How had Hari not told this to anyone? How had the media not picked up on it? “Didn’t you give up your partnership in your social media marketing firm to work on Yash’s campaign?”
Hari looked around to make sure no one could overhear. “That’s what I had planned to do. I heard Yash speaking last year and I knew I had to work for him. I had to do everything I could to make his plans for California a reality. You know, my grandfather was a freedom fighter in India and he used to tell me the stories of marching with Gandhiji and being hit on the head with batons by the British troops.” He stopped and thought for a moment. “I’m not sure if my grandfather told me that or if I watched that in that Gandhi movie with that British guy playing Gandhi,” Hari added. “I was really young when my grandfather used to tell me his stories. But I do remember how hearing him talk about freedom and justice and the rights of people made me feel. And Yash made me feel like that too.
“When I came to America to go to grad school, I thought it would be the land of freedom and equality. And in many ways it was. But in so many ways it was not. Everyone was just running after things and fighting each other over politics and religion, and no one cared about the fact that old people had to work in Walmart and that the Tenderloin was covered in homeless tents.”

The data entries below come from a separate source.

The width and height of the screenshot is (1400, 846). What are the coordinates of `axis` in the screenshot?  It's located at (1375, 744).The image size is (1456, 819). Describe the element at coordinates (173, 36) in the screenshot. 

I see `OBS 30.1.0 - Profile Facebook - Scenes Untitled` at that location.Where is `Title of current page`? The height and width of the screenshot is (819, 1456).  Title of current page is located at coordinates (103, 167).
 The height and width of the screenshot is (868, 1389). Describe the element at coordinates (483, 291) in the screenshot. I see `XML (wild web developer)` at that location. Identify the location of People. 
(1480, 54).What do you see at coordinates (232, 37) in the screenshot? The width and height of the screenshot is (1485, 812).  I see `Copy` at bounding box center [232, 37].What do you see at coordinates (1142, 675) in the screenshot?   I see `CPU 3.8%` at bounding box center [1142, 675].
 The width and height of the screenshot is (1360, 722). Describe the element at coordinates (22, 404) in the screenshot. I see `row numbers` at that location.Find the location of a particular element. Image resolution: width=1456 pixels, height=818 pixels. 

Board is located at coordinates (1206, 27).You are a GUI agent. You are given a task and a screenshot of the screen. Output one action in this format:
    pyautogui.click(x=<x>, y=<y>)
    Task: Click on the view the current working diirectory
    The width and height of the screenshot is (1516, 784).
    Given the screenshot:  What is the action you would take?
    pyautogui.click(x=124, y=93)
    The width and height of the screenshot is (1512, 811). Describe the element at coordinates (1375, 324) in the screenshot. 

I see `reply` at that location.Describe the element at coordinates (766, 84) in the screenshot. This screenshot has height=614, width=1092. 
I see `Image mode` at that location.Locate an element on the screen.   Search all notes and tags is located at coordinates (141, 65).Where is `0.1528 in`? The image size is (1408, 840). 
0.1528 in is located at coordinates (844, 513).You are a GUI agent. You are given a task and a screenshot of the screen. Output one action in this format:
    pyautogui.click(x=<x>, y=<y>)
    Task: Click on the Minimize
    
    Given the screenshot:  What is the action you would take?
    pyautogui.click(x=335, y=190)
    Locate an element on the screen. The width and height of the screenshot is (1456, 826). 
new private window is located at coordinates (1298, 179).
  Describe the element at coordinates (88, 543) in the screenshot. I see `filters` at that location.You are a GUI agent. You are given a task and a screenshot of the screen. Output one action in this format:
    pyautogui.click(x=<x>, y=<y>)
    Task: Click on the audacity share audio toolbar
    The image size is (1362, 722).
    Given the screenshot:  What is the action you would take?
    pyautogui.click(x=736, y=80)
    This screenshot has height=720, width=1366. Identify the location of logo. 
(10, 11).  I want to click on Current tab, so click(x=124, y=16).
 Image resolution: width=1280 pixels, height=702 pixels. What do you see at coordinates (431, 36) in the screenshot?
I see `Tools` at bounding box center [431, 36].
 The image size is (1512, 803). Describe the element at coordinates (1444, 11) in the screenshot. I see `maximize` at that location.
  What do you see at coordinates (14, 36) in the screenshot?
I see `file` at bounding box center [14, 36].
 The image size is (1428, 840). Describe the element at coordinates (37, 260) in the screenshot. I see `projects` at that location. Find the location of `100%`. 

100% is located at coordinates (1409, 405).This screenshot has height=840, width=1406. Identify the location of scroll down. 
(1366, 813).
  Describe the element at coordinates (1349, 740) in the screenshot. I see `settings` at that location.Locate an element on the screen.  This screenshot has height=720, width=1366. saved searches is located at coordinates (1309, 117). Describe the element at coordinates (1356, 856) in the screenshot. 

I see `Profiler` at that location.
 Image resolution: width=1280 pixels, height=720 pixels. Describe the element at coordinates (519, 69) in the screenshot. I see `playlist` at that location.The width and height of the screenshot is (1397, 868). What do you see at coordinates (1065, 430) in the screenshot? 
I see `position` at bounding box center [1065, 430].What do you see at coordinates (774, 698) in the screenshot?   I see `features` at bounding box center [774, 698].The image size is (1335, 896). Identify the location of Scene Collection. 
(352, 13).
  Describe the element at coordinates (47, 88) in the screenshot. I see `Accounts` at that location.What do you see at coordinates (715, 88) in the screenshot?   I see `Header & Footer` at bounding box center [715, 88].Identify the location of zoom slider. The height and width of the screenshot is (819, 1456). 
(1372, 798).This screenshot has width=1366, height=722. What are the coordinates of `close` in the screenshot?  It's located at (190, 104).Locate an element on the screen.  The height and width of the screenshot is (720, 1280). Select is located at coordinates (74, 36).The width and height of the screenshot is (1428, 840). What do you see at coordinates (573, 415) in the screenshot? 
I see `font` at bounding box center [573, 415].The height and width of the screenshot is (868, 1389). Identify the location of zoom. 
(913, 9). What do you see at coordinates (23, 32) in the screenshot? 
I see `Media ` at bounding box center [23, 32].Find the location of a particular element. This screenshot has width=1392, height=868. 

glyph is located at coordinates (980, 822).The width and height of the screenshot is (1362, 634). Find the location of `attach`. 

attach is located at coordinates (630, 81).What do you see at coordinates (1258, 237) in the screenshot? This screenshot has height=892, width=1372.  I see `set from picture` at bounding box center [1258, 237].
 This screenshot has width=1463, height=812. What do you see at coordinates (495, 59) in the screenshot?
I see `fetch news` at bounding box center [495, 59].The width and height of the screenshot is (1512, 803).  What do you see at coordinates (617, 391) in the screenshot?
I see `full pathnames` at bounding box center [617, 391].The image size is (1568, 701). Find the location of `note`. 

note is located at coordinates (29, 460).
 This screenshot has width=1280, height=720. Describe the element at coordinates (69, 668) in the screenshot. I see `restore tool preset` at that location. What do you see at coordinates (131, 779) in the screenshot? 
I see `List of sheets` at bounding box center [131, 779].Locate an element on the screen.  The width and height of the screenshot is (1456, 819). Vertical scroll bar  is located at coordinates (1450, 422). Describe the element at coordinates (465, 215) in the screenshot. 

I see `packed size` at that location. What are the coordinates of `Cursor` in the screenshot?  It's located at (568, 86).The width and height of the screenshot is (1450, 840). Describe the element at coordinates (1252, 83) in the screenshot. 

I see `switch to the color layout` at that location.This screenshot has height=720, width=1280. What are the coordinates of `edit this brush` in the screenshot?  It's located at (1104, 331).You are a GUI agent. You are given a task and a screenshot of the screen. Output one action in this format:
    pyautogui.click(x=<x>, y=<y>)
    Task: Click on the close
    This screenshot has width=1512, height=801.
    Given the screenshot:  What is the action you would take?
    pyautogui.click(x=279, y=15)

Vansh opened a bottle of water and took a sip. Why was drunk rambling always so damned insightful and true? “You’re absolutely right,” he said.
“I should never drink,” Hari said suddenly. “I had promised my mother that I would never drink after I told my cousin that she looked like a cross between a horse and a rat at her wedding. Drinking makes me tell the truth. Someone handed me a glass and I thought it was orange juice. Who puts alcohol in orange juice? Why would anyone do something that devious?”
Vansh gave his shoulder another pat. “Never mind all that. Where are you living right now?”
Hari stood, a little more steady now. “I think the invitation said six to ten and it’s already past eleven, so I have to leave. The Samarths never outstay their welcome.”
“Sit down, Hari. You can’t go back to the tent.” Now that Vansh knew, he couldn’t not do something. How was he not going to tell Yash this?
“But that’s my home.”
“No, it’s the pavement. Can you not afford a hotel room with your paycheck?”
“I had to pay off my debts. I’m still paying off my debts. And I can’t let my spot go. If I remove my tent, someone else will take it.”
How had Vansh never wondered how homelessness actually worked? “Okay, well, I’m going to check you into a hotel tonight. We will figure this out in the morning.” Pulling out his phone, Vansh started looking for availability at hotels in the area.
Hari’s hands started shaking. “That’s very kind of you, but they won’t let me stay in a hotel.”
God, he was afraid to ask. “Why?”
“Because they need ID.”
“You don’t have a driver’s license?”
“My backpack was stolen. My passport, my wallet, everything was in there.”
Of course the man hadn’t reported it.
How had Vansh never wondered how crime worked for the homeless? Did the cops cover the people who lived on the streets? Who protected them?
Vansh had so much to learn, but first he needed to figure out how to help Hari. Then he’d think about what all of this would mean to Yash if a journalist got their hands on this information.
No matter what, he could not let this poor man—who had made it possible for his brother to win the election—go back to living on the street. It was time to clean up the mess that was Hari’s life. Good thing Vansh was good at cleaning up messes. Good thing he was ready for a new project.